Material provided:
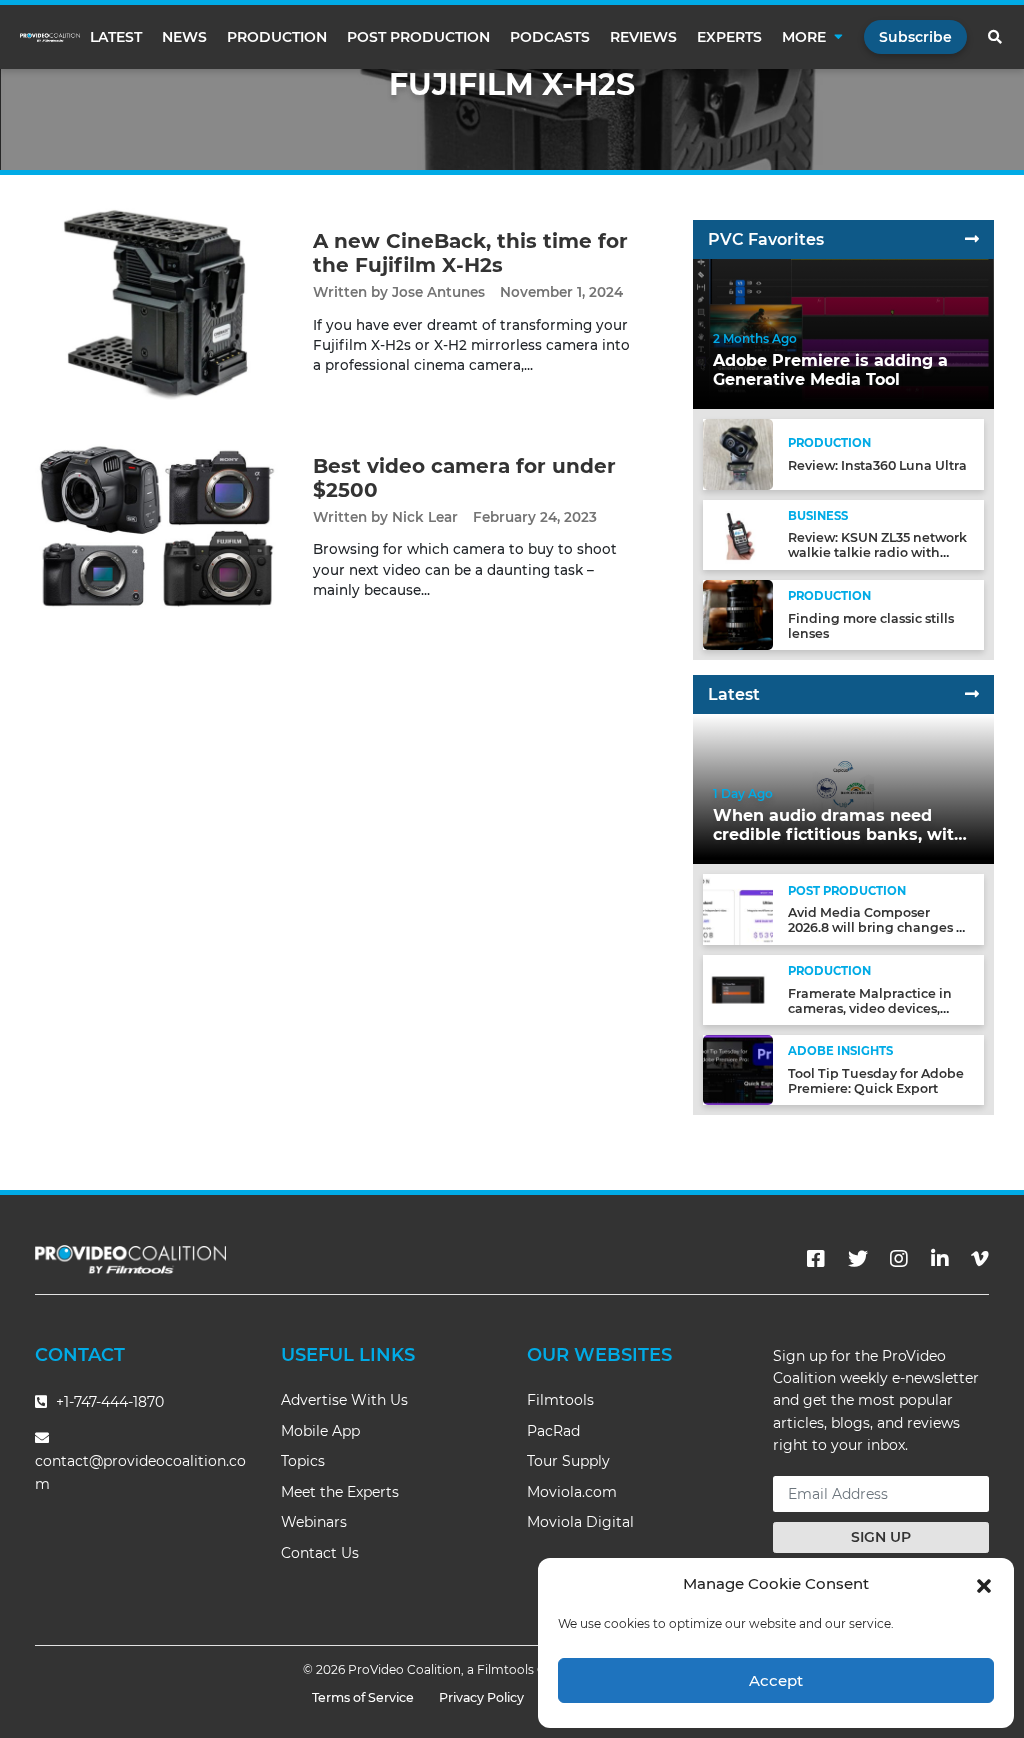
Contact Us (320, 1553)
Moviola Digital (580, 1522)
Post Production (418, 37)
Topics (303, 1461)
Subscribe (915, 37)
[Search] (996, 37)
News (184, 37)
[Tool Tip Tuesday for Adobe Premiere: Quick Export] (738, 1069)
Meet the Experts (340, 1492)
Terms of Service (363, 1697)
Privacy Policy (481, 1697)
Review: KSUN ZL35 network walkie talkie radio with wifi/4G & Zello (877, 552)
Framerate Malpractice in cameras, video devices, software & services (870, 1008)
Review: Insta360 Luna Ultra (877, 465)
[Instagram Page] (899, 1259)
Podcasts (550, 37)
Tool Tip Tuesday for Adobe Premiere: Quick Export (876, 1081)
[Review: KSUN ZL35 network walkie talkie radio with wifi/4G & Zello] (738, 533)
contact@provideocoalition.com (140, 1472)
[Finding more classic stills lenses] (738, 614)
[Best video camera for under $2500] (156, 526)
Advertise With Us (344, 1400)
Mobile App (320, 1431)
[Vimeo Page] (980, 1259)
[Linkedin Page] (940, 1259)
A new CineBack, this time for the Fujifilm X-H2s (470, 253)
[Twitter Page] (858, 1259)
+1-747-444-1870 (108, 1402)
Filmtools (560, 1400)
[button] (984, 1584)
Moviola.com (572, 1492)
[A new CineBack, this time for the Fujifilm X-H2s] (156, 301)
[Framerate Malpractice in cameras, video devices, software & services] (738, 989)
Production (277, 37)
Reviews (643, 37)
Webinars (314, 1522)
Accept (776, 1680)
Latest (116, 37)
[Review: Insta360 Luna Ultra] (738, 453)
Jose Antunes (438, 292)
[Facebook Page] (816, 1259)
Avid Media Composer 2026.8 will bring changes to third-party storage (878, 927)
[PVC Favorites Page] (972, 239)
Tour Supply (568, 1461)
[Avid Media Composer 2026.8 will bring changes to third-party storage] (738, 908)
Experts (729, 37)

...

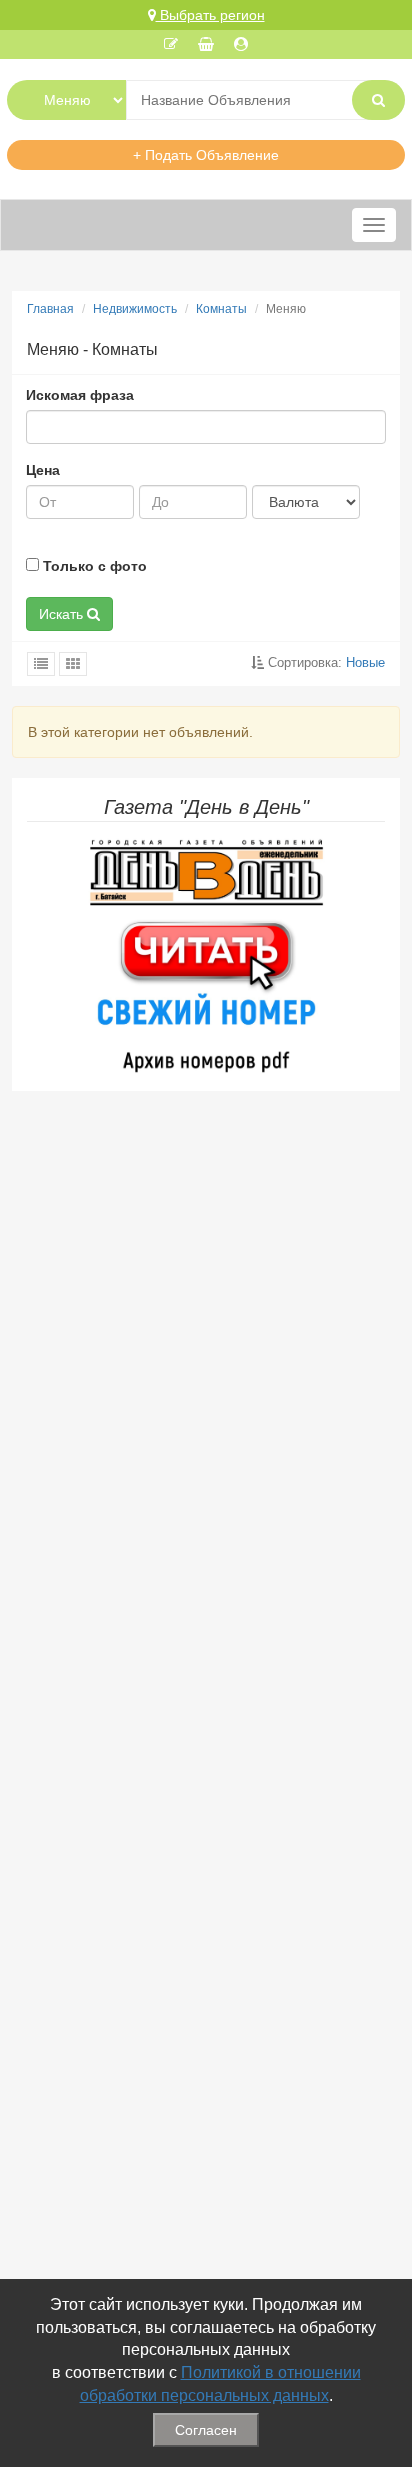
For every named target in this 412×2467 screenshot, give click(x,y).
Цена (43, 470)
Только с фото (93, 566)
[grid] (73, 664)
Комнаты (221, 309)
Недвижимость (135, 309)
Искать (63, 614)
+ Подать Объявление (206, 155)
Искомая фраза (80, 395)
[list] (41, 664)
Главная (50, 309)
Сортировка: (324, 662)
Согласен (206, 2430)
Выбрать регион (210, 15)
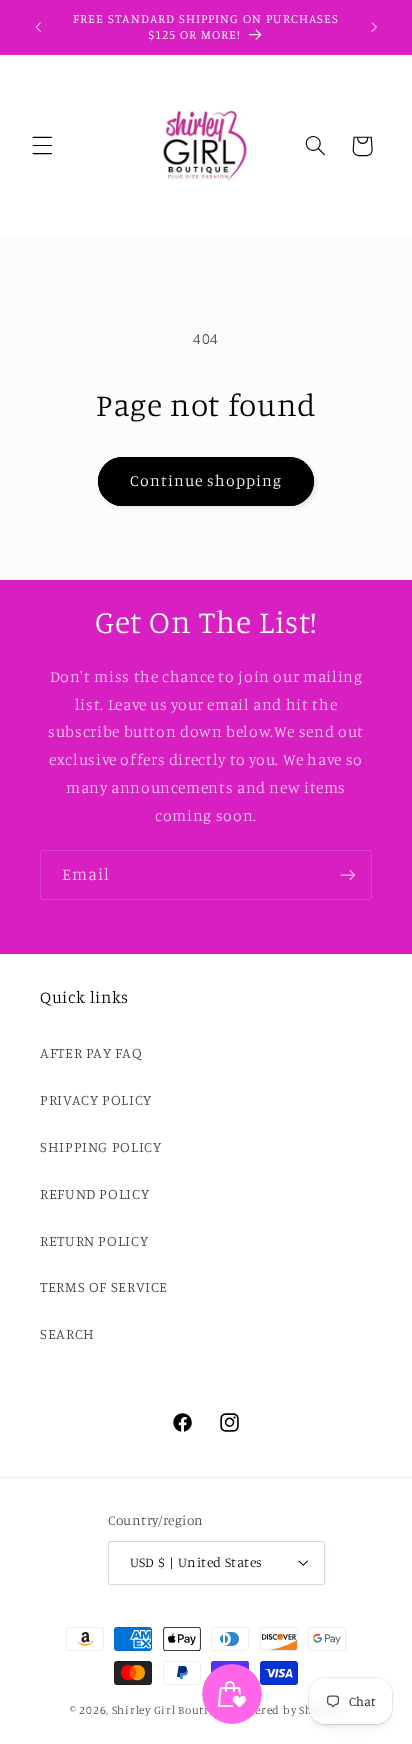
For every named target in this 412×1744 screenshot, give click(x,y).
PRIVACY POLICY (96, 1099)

==

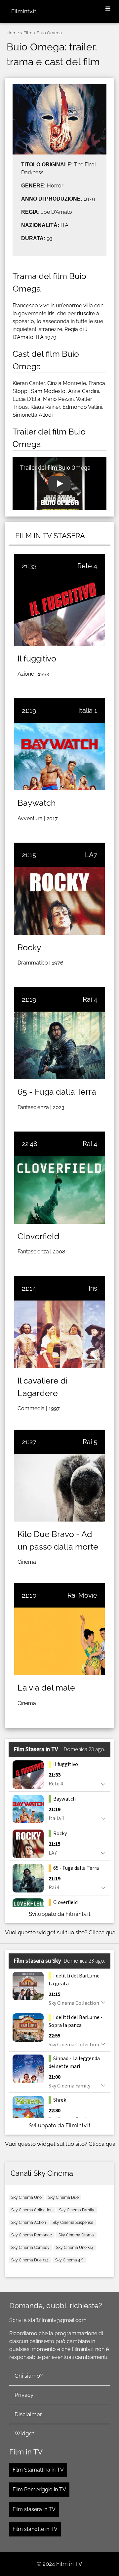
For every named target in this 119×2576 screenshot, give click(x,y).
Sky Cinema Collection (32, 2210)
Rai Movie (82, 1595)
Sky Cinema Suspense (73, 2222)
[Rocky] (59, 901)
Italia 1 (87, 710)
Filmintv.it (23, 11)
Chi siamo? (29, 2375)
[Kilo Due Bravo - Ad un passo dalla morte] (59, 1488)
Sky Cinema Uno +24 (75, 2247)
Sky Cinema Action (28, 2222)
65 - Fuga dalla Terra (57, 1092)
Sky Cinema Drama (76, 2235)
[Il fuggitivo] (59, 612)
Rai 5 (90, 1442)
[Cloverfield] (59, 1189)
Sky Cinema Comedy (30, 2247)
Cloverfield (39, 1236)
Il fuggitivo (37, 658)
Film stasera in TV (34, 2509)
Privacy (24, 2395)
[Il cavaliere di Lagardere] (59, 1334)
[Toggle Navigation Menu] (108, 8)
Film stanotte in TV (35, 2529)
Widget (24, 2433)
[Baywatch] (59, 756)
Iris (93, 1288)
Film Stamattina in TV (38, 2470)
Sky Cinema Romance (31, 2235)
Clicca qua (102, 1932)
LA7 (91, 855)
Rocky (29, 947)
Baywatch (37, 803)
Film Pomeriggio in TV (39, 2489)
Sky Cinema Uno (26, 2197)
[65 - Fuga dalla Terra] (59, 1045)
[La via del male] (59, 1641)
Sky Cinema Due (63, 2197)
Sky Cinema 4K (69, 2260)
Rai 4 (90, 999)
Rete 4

What is being asked: Exactly how many lines of the data above hold the word "give"? The number is the whole answer.

Expected answer: 3